オーガナザイズド

三十郎氏は映画とカメラと旅について語りたい。なお、実態はほぼ映画である。

『ゴジラ』

The Return of Godzilla, 103min

監督:橋本幸治、中野昭慶 出演:小林桂樹沢口靖子

★★★

概要

ゴジラが日本を襲う話。

短評

シリーズ第16作にして平成ゴジラの第1作。平成ゴジラに分類されてはいるが、本作が公開された1984年は、昭和生まれの三十郎氏もまだ生まれていない昭和である。シリーズの第2~15作をなかったことにして、日本の敵としてゴジラをリブートしている。『ターミネーター』シリーズみたいな話である。

感想

昭和ゴジラとの大きな違いは、ゴジラが人類の味方ではなくなったこと。ちゃんと悪そうな三白眼をして、近くに寄ると目が血走っている。着ぐるみの質感もアップデートされており、より硬そうな皮膚を手に入れている。見た目が硬そうなだけではなく実際に硬いのか、ゴジラの動きはかなり制限を受けているように見える。昭和のふざけた動きよりはずっとマシだが、やはり物足りなさはある。
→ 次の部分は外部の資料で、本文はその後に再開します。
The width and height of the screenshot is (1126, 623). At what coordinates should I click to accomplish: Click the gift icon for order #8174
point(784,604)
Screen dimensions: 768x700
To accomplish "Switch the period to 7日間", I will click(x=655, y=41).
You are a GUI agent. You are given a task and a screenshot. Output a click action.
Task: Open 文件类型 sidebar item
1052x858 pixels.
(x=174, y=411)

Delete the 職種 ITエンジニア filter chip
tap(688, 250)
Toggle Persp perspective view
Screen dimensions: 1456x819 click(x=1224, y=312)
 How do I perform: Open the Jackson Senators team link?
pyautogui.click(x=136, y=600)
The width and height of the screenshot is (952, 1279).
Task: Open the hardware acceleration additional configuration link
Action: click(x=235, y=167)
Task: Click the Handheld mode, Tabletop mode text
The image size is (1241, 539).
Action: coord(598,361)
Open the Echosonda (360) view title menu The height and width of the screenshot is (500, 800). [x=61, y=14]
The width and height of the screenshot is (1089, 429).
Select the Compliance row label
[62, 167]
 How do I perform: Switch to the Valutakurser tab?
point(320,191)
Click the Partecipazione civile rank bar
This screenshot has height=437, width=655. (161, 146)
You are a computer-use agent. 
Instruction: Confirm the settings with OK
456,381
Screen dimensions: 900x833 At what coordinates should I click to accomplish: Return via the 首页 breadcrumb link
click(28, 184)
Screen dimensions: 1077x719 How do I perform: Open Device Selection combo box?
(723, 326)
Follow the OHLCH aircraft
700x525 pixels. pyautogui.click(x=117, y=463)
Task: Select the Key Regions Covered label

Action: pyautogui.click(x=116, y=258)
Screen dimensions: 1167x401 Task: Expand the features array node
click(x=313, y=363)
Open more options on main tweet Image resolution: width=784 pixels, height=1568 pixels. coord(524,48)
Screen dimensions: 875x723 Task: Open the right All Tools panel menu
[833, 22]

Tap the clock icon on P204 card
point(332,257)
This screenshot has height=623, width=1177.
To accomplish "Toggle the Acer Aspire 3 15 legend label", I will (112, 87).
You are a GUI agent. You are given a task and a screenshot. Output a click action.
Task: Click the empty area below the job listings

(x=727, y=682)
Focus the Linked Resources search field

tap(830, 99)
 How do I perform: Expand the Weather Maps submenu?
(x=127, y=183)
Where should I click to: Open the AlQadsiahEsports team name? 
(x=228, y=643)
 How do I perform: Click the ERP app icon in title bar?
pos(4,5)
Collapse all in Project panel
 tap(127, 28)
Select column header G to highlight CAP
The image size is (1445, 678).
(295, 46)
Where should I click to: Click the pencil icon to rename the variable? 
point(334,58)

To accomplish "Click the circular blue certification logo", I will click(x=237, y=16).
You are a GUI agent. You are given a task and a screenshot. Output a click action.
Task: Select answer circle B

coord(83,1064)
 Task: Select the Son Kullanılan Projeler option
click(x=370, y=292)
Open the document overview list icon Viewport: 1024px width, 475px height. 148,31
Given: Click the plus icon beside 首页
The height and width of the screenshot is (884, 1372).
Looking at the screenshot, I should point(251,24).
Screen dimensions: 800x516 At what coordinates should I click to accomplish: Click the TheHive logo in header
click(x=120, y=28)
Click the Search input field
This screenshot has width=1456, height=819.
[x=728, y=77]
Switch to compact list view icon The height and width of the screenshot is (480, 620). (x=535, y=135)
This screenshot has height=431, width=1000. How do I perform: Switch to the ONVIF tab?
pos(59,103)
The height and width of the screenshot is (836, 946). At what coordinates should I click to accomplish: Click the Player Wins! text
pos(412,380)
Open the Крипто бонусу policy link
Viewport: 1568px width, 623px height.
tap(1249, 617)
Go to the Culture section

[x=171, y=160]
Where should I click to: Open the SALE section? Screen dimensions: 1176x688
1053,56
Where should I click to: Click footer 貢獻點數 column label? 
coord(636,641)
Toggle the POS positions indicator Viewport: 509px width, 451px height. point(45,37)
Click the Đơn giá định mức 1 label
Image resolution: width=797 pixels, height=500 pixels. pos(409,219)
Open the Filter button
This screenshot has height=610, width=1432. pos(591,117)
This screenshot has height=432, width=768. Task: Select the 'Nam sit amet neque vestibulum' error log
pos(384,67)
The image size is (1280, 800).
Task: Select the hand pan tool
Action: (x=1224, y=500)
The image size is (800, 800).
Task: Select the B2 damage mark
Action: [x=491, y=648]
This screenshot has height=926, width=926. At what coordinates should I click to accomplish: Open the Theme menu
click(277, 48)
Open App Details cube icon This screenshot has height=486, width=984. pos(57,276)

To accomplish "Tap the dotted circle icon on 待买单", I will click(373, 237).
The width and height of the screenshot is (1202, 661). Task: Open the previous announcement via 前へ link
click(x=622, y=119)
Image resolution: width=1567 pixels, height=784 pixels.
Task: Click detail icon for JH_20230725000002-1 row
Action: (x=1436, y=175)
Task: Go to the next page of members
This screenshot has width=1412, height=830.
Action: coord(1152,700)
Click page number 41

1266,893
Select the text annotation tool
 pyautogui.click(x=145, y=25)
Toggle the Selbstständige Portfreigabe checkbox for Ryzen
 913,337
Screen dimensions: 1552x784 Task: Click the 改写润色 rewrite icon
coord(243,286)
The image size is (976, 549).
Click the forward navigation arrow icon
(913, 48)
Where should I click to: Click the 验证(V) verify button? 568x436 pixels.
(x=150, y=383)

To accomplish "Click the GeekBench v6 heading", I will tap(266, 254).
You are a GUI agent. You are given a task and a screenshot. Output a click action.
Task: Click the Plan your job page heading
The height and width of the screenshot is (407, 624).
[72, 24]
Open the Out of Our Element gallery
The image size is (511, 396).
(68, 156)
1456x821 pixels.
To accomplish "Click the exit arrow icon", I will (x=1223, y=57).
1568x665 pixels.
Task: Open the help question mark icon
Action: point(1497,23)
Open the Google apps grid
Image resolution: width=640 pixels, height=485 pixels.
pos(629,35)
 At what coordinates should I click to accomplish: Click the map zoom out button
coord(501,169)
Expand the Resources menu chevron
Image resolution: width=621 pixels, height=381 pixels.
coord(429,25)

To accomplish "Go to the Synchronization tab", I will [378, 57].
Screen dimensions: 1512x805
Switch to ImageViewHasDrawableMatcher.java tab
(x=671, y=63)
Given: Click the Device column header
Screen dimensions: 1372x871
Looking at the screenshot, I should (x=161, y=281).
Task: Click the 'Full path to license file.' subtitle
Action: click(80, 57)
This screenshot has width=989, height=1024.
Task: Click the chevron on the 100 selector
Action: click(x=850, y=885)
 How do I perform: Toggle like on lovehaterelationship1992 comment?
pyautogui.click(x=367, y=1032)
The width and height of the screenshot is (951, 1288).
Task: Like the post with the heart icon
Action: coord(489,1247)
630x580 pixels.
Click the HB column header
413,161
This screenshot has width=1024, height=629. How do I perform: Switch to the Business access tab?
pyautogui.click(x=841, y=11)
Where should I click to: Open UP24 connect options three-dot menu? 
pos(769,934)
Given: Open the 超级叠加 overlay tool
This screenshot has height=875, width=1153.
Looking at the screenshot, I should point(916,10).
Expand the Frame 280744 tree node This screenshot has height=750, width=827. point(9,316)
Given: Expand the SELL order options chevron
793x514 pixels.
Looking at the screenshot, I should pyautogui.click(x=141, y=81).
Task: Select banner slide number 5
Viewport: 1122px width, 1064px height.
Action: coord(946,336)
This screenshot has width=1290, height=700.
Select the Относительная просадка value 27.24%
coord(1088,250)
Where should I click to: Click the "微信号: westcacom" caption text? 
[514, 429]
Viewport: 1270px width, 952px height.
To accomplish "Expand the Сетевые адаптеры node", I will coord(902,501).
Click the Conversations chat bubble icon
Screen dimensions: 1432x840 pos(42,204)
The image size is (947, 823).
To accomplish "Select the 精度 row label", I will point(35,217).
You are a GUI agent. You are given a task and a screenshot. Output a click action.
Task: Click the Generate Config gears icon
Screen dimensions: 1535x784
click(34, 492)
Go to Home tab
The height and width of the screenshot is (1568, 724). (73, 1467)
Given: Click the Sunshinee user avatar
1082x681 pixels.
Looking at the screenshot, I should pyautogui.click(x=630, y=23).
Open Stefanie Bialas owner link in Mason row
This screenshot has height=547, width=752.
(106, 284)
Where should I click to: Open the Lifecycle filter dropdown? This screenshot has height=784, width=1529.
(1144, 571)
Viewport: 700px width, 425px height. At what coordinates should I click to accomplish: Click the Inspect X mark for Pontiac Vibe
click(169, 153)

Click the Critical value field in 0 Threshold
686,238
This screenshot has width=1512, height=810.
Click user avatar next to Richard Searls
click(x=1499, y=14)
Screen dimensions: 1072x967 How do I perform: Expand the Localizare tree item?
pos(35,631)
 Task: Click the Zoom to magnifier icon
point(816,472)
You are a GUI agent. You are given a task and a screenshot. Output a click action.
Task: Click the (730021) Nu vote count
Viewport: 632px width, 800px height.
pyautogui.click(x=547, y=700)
日本が米ソ両国の核使用の要望を撥ね付け独力でゴジラを撃退するという本作のプロットは『シン・ゴジラ』にも踏襲されている(ゴジラの口に何かを入れて眠らせたり、撃退方法がイマイチなのも同じ)。ただ、日本の首相が非核三原則を盾に毅然と断るというのはあまりにも理想然としており、ギャグにしか見えない。秘密裏にヨーロッパ各国の協力を取り付けるという外交手法を見せた『シン・ゴジラ』の方が、その点では上回っている。すぐにゴジラが登場してくれたので助かったが、ソ連の原潜が沈んだときに「米軍は関係ありません。ゴジラのせいです」なんて発表すれば、「そんなわけがあるか!」とソ連が怒って戦争になるだろう。

破壊される東京のセットはよく頑張っていた。これまでのシリーズを規模、質ともに大きく上回っていたのではないか。最初に出てきた巨大フナムシがチープな質感で、動きも「いかにもワイヤーで吊り下げてます」というものだったので不安を感じたが、約10年の間に技術的、予算的成長が感じられる。